The History of Dogs as Pets




In honor of National Dog Day, ABC News considered how our furry four-legged friends from wild wolves have become our best friends.

It was originally thought that the first domesticated wolves appeared in the Middle East about 15,000 years ago. However, new evidence suggests that it was much earlier. Swedish geneticist Pontus Skoglund published a study in Current Biology last year, in which he described his discoveries of a 35,000-year-old Siberian wolf bone. He concluded that domestication of dogs may have occurred for the first time between 27,000 and 40,000 years ago.

According to genetic studies, modern domestic dogs come from China, the Middle East, and Eastern Europe. According to Greger Larson, archaeologist and geneticist, gray wolves have been domesticated by humans somewhere in western Eurasia. He assumes that the people in the east also domesticated wolves.

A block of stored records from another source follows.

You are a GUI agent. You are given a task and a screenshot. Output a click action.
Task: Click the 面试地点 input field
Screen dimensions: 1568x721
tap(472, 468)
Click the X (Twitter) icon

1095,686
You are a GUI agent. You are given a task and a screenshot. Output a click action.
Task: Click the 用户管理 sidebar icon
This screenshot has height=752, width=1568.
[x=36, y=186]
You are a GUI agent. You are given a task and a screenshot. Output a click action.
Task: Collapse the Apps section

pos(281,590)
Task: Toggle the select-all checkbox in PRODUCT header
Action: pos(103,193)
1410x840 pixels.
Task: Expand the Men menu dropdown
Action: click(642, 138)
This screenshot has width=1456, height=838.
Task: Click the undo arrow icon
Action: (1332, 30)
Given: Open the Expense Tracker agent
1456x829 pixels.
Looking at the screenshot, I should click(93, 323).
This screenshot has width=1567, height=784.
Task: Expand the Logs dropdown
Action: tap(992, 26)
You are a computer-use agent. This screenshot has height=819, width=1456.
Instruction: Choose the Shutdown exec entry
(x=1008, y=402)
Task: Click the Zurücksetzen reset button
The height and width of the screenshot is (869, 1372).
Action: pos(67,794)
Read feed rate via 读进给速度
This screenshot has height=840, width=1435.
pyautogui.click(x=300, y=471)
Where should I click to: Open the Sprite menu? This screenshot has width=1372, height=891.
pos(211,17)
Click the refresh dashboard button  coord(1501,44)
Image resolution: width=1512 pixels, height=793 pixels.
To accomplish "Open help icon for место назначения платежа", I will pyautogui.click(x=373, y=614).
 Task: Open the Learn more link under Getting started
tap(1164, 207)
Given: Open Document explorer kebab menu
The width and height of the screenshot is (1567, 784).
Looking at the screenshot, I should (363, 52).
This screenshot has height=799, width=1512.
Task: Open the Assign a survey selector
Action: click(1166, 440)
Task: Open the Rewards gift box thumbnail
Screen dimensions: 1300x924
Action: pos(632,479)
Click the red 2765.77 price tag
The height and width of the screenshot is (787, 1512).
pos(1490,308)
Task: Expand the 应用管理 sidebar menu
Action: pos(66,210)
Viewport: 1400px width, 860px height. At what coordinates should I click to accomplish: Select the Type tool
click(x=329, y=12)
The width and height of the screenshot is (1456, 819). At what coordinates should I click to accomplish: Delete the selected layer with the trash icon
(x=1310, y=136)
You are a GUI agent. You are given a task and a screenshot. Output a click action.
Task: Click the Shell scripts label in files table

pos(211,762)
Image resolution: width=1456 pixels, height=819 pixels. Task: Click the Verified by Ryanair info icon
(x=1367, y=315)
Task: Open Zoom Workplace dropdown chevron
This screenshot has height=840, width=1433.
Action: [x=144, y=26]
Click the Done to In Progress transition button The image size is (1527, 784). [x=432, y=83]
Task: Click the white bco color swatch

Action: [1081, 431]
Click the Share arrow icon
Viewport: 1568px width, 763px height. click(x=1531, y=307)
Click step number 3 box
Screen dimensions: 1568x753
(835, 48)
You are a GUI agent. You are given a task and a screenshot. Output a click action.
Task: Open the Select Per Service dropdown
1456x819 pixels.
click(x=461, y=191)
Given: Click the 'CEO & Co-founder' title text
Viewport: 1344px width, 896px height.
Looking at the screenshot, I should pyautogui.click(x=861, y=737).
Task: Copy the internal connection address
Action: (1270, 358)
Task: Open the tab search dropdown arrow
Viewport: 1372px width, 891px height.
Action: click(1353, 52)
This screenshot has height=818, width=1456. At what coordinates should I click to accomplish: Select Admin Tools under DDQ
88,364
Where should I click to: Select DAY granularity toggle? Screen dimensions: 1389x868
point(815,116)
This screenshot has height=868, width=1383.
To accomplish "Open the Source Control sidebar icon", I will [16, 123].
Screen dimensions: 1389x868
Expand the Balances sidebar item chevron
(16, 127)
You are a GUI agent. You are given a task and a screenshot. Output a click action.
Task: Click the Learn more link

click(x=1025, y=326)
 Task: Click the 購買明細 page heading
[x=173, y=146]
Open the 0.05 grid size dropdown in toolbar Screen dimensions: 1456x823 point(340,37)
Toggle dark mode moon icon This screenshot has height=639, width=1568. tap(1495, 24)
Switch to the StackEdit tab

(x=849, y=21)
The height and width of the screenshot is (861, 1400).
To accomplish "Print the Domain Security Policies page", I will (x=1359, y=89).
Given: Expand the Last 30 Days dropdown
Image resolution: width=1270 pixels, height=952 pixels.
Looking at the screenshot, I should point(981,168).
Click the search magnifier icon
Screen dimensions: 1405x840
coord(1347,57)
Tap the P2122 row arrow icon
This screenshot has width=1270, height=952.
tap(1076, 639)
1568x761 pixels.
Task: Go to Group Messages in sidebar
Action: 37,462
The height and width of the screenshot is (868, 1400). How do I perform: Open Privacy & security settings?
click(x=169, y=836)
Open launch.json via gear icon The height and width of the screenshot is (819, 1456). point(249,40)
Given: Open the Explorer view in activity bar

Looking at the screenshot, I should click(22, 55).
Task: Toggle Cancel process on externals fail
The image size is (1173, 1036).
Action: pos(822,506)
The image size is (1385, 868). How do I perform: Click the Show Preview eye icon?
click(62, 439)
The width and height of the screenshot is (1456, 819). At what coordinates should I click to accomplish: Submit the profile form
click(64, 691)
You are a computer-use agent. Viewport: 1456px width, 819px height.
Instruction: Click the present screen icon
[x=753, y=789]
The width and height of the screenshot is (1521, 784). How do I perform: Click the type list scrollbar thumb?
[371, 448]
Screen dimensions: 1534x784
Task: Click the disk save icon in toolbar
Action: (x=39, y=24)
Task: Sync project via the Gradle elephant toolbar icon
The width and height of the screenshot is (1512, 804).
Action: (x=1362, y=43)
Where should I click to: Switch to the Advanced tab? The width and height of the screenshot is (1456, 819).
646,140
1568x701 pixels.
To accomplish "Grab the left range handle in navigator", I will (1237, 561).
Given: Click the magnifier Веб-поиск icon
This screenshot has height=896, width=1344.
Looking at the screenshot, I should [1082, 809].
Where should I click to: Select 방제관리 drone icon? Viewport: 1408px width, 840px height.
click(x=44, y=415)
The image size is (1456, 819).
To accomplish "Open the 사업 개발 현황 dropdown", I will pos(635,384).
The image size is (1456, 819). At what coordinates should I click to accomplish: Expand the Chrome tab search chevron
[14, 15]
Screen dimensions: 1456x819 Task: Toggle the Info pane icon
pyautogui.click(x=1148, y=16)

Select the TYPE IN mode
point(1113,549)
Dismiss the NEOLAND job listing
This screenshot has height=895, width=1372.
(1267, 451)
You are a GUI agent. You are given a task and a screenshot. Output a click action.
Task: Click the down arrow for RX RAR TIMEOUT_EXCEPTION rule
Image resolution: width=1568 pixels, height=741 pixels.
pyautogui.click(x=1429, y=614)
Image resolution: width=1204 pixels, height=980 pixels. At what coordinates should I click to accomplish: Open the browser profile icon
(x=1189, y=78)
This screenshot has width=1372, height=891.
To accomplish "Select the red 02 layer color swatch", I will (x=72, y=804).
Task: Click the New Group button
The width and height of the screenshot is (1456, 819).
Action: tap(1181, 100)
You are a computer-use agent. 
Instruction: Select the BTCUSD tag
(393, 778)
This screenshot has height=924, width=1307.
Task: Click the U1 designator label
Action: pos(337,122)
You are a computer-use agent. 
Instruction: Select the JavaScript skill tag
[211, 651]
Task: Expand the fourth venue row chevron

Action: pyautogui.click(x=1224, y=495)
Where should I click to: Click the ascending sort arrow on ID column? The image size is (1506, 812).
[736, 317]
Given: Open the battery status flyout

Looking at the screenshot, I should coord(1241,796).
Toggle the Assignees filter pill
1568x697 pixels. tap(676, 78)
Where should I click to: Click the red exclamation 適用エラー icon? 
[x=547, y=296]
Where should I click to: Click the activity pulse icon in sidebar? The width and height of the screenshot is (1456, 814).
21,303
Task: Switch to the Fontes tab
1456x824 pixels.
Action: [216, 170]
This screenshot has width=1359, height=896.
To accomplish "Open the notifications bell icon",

Scientists believe that wolves were first lured into human camps for food scraps. Over time, some wolves began to travel with nomadic people and some sort of natural selection for domestication occurred, said Dr. Stephen L. Zawistowski, emeritus scientific advisor to the American Society, to ABC News. Prevention of Cruelty to Animals (ASPCA). Women may have been the first to pet these wolves, according to Katherine M. Rogers, emeritus professor of English at Brooklyn College, in her book First Friend. According to a 40-year experiment that Russian researcher Dmitri K. Belyaev started in the late 1950s, it takes six to eight generations to domesticate a dog.

There is even scientific evidence of the link between humans and dogs. When people look at each other, we connect emotionally and release a hormone called oxytocin. A Nagasawa study found that when dogs and humans look at each other in the eye, the same hormone is released in humans and dogs.

Dog breeds are popular in different ways. St. Bernards were number 1 in the 1890s, but Labrador Retrievers have been favorites since the 1990s.

Special thanks to Alison Jimenez and Dr. Stephen L. Zawistowski of ASPCA and Brandi Hunter of the American Kennel Club for their support in researching this story.